Raj Chandra Bose, an Indian mathematician, and statistician persevered in the face of adversity to pursue his passion. Despite severe financial constraints, he completed his bachelor’s and master’s degrees, after which Mahalanobis invited him to join ISI to conduct statistics research and take a part-time position. R.C. Bose’s contributions to statistics have been and continue to be admired throughout the world.

9. K. R. Parthasarthy

K. R. Parthasarthy, a statistician, probabilist, and mathematician who made a name for himself in the fields of math and physics, comes in second on the list of the most famous Indian mathematicians. He was the creator of quantum stochastic calculus, an advanced branch of mathematics that combines statistics and calculus principles. He worked in the field for many years and dedicated his life to conducting various types of mathematical research. This man was, as is rightly said, a ‘different kind of mind.’

10. Phoolan Prasad

This man has received numerous awards and is well-known throughout the country and around the world for his groundbreaking contributions to the concepts of differential equations and fluid mechanics. He has written several books detailing his research, which is a unique and futuristic blend of mathematics and physics. He was successful in assessing the properties of equations describing various physical phenomena and applying them to the development of new physics principles.

11. Shakuntala Devi

Shakuntala Devi, one of the most famous female Indian mathematicians of all time, was also known as the human-computer. She was given this name because of her incredible ability to solve math problems without using a calculator. She even competed with a computer in Dallas to see who could give the cube root of 188138517 faster, and she won! She then went on to compete against UNIVAC, the world’s fastest computer, to solve the 23rd root of a 201-digit number, which she also won! A woman with incredible talent and incredible world records!

12. D.R. Kaprekar

Dattatreya Ramchandra Kaprekar was a teacher after graduating from the prestigious University of Mumbai. He contributed to a variety of topics, including magic squares, recurring decimals, and integers with special properties, among others. Even a constant is named after this mathematicians.

13. Narendra Karmarkar

Karmarkar earned his bachelor’s degree in electrical engineering from IIT Bombay and went on to pursue his Ph.D. in the United States. He is best known for inventing polynomial algorithms for solving linear programming problems.

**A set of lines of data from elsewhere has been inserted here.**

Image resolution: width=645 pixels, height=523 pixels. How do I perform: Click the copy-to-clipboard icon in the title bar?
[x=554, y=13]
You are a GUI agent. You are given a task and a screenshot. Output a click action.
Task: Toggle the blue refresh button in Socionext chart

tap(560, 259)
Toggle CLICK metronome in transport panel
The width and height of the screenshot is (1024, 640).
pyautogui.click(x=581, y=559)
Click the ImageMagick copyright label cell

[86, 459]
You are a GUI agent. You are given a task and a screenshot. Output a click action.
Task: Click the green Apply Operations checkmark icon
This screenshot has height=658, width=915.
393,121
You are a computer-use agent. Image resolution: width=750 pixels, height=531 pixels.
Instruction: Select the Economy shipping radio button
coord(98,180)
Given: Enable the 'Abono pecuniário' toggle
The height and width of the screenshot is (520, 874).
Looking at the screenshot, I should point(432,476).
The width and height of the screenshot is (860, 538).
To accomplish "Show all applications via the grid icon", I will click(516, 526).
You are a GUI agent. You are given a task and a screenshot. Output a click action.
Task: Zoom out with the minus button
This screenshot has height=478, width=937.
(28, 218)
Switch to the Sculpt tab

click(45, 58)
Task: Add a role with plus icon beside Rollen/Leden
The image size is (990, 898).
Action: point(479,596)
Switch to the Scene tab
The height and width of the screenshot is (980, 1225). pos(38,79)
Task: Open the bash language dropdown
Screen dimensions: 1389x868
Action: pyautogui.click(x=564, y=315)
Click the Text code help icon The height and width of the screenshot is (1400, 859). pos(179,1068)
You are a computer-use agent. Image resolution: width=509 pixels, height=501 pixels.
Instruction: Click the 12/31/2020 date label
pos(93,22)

Algorithms were born as a result of this brilliant mind’s fusion of international technology and mathematics.

14. Harish Chandra

The infinite-dimensional group representation theory is credited to the Indian-born American physicist and mathematician. Throughout his life, he made numerous contributions and was awarded the Cole Prize by the American Mathematical Society.

15. Subbayya Sivasankaranarayana Pillai

Subbayya Sivasankaranarayana Pillai was a number theorist and Indian mathematician. K. S. Chandrasekharan described his contribution to Waring’s problem as “almost certainly his best piece of work and one of the very best achievements in Indian Mathematics since Ramanujan” in 1950.